Work order> Gather each line containing the string "screenshot" from these entries.

Supplied data>
◇ ◇ ◇ ◇
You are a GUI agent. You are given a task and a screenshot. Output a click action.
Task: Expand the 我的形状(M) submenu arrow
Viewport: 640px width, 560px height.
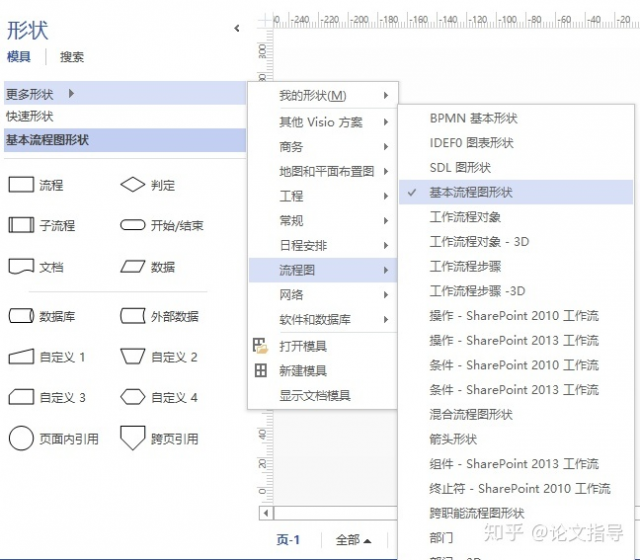point(386,96)

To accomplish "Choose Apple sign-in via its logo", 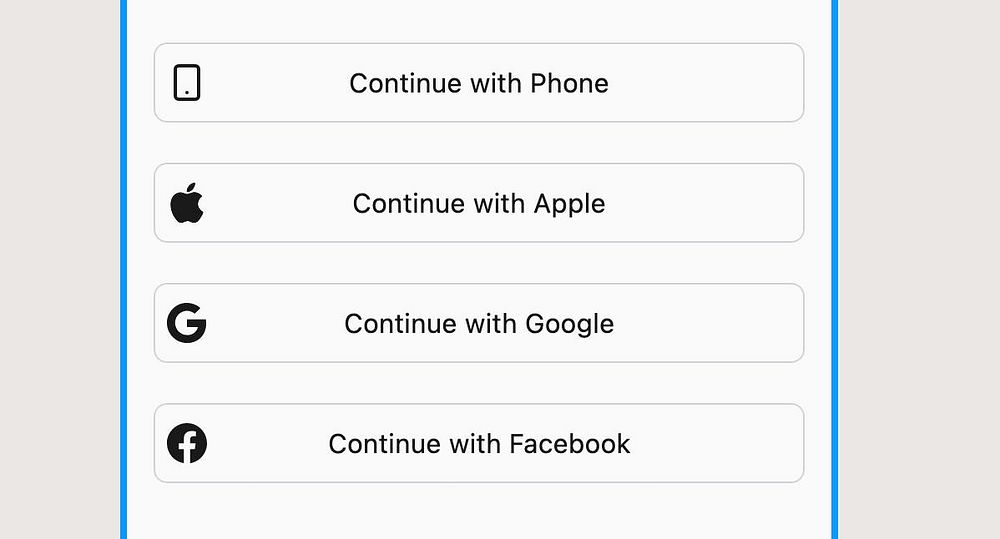I will point(187,203).
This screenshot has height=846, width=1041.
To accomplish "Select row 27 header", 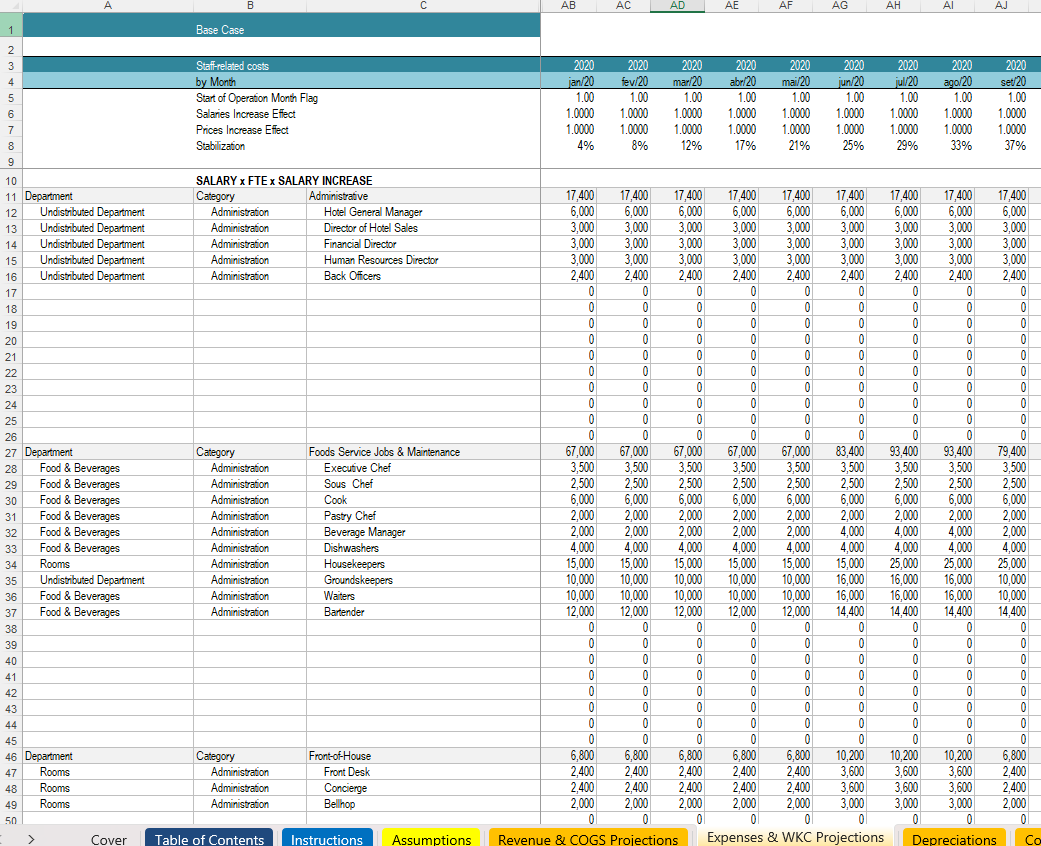I will point(10,452).
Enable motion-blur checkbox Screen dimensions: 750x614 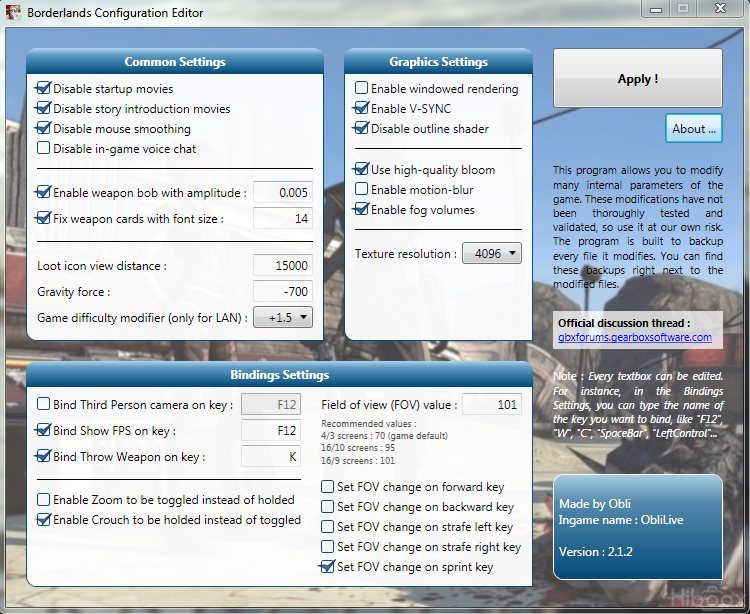click(362, 189)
◇ ◇ ◇ ◇
Exercise answer>
You are a GUI agent. You are given a task and a screenshot. Output a click action.
This screenshot has height=846, width=1041.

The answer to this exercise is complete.